Problem requirements
Your job is to set down the listing again exactly as it stands.

Entries provided
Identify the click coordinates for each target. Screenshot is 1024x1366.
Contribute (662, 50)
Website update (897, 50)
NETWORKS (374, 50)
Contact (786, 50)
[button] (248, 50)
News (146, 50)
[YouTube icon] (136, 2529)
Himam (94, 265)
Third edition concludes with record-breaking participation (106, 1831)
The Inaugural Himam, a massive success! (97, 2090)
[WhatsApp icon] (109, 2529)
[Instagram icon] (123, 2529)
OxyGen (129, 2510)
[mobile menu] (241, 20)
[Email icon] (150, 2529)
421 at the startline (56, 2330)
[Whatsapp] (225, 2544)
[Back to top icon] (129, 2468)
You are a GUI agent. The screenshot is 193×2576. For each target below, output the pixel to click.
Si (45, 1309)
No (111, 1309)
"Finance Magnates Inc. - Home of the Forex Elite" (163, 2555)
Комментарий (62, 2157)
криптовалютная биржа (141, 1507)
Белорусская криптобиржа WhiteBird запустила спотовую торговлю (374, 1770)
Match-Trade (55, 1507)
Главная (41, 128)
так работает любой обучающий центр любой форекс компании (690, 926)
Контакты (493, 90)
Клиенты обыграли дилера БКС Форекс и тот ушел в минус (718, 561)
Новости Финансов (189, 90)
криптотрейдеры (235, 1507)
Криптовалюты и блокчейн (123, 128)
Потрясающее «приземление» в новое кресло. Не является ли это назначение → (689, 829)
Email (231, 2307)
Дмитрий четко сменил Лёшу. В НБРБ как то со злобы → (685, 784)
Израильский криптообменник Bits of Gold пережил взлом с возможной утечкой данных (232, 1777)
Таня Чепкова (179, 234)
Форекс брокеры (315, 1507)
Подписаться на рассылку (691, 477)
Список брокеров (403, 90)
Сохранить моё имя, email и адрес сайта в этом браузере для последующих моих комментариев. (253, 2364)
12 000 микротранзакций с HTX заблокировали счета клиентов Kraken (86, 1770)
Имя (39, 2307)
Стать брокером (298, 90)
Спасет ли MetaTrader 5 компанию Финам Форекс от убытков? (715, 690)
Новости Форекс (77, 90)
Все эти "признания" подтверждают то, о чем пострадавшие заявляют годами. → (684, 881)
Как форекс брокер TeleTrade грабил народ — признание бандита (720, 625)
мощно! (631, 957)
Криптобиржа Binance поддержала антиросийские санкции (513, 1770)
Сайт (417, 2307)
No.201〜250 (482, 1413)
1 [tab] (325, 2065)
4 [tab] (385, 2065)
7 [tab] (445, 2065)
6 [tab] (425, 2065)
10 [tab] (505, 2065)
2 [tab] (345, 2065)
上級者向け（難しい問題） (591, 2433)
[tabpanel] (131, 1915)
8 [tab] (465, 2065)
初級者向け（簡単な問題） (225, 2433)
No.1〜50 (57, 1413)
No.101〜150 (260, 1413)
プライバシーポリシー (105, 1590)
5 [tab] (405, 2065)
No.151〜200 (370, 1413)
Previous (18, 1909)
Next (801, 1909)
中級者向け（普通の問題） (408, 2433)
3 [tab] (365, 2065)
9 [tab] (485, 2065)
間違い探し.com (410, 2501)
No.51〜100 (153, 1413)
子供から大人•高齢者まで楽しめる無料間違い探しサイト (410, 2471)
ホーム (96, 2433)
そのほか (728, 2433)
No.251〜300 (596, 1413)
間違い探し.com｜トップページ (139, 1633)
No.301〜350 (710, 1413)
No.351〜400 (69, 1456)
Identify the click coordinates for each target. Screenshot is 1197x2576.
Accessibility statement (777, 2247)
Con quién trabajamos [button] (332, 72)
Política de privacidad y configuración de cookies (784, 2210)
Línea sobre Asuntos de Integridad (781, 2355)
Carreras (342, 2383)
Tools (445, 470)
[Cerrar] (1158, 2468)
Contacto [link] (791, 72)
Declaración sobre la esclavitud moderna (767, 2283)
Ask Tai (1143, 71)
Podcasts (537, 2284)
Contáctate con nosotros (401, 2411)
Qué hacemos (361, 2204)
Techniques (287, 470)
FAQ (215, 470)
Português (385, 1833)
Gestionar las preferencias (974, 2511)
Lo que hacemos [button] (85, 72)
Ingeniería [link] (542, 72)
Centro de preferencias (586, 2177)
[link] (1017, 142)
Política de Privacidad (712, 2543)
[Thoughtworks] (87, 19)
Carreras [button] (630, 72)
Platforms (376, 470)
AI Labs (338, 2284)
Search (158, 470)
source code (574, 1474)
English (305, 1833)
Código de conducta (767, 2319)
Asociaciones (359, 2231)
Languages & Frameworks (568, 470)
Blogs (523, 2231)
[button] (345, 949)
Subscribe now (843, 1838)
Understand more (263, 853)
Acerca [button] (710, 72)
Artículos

Output for this exercise
Identify the click coordinates for each target. Screenshot is 1024x1366.
Contribute (662, 50)
Website update (897, 50)
NETWORKS (374, 50)
Contact (786, 50)
[button] (248, 50)
News (146, 50)
[YouTube icon] (136, 2529)
Himam (94, 265)
Third edition concludes with record-breaking participation (106, 1831)
The Inaugural Himam, a massive success! (97, 2090)
[WhatsApp icon] (109, 2529)
[Instagram icon] (123, 2529)
OxyGen (129, 2510)
[mobile menu] (241, 20)
[Email icon] (150, 2529)
421 at the startline (56, 2330)
[Whatsapp] (225, 2544)
[Back to top icon] (129, 2468)
You are a GUI agent. The screenshot is 193×2576. For each target below, output the pixel to click.
Si (45, 1309)
No (111, 1309)
"Finance Magnates Inc. - Home of the Forex Elite" (163, 2555)
Комментарий (62, 2157)
криптовалютная биржа (141, 1507)
Белорусская криптобиржа WhiteBird запустила спотовую торговлю (374, 1770)
Match-Trade (55, 1507)
Главная (41, 128)
так работает любой обучающий центр любой форекс компании (690, 926)
Контакты (493, 90)
Клиенты обыграли дилера БКС Форекс и тот ушел в минус (718, 561)
Новости Финансов (189, 90)
криптотрейдеры (235, 1507)
Криптовалюты и блокчейн (123, 128)
Потрясающее «приземление» в новое кресло. Не является ли это назначение → (689, 829)
Email (231, 2307)
Дмитрий четко сменил Лёшу. В НБРБ как то со злобы → (685, 784)
Израильский криптообменник Bits of Gold пережил взлом с возможной утечкой данных (232, 1777)
Таня Чепкова (179, 234)
Форекс брокеры (315, 1507)
Подписаться на рассылку (691, 477)
Список брокеров (403, 90)
Сохранить моё имя, email и адрес сайта в этом браузере для последующих моих комментариев. (253, 2364)
12 000 микротранзакций с HTX заблокировали счета клиентов Kraken (86, 1770)
Имя (39, 2307)
Стать брокером (298, 90)
Спасет ли MetaTrader 5 компанию Финам Форекс от убытков? (715, 690)
Новости Форекс (77, 90)
Все эти "признания" подтверждают то, о чем пострадавшие заявляют годами. → (684, 881)
Как форекс брокер TeleTrade грабил народ — признание бандита (720, 625)
мощно! (631, 957)
Криптобиржа Binance поддержала антиросийские санкции (513, 1770)
Сайт (417, 2307)
No.201〜250 (482, 1413)
1 [tab] (325, 2065)
4 [tab] (385, 2065)
7 [tab] (445, 2065)
6 [tab] (425, 2065)
10 [tab] (505, 2065)
2 [tab] (345, 2065)
上級者向け（難しい問題） (591, 2433)
[tabpanel] (131, 1915)
8 [tab] (465, 2065)
初級者向け（簡単な問題） (225, 2433)
No.1〜50 (57, 1413)
No.101〜150 (260, 1413)
プライバシーポリシー (105, 1590)
5 [tab] (405, 2065)
No.151〜200 (370, 1413)
Previous (18, 1909)
Next (801, 1909)
中級者向け（普通の問題） (408, 2433)
3 [tab] (365, 2065)
9 [tab] (485, 2065)
間違い探し.com (410, 2501)
No.51〜100 (153, 1413)
子供から大人•高齢者まで楽しめる無料間違い探しサイト (410, 2471)
ホーム (96, 2433)
そのほか (728, 2433)
No.251〜300 (596, 1413)
間違い探し.com｜トップページ (139, 1633)
No.301〜350 (710, 1413)
No.351〜400 (69, 1456)
Identify the click coordinates for each target. Screenshot is 1197x2576.
Accessibility statement (777, 2247)
Con quién trabajamos [button] (332, 72)
Política de privacidad y configuración de cookies (784, 2210)
Línea sobre Asuntos de Integridad (781, 2355)
Carreras (342, 2383)
Tools (445, 470)
[Cerrar] (1158, 2468)
Contacto [link] (791, 72)
Declaración sobre la esclavitud moderna (767, 2283)
Ask Tai (1143, 71)
Podcasts (537, 2284)
Contáctate con nosotros (401, 2411)
Qué hacemos (361, 2204)
Techniques (287, 470)
FAQ (215, 470)
Português (385, 1833)
Gestionar las preferencias (974, 2511)
Lo que hacemos [button] (85, 72)
Ingeniería [link] (542, 72)
Centro de preferencias (586, 2177)
[link] (1017, 142)
Política de Privacidad (712, 2543)
[Thoughtworks] (87, 19)
Carreras [button] (630, 72)
Platforms (376, 470)
AI Labs (338, 2284)
Search (158, 470)
source code (574, 1474)
English (305, 1833)
Código de conducta (767, 2319)
Asociaciones (359, 2231)
Languages & Frameworks (568, 470)
Blogs (523, 2231)
[button] (345, 949)
Subscribe now (843, 1838)
Understand more (263, 853)
Acerca [button] (710, 72)
Artículos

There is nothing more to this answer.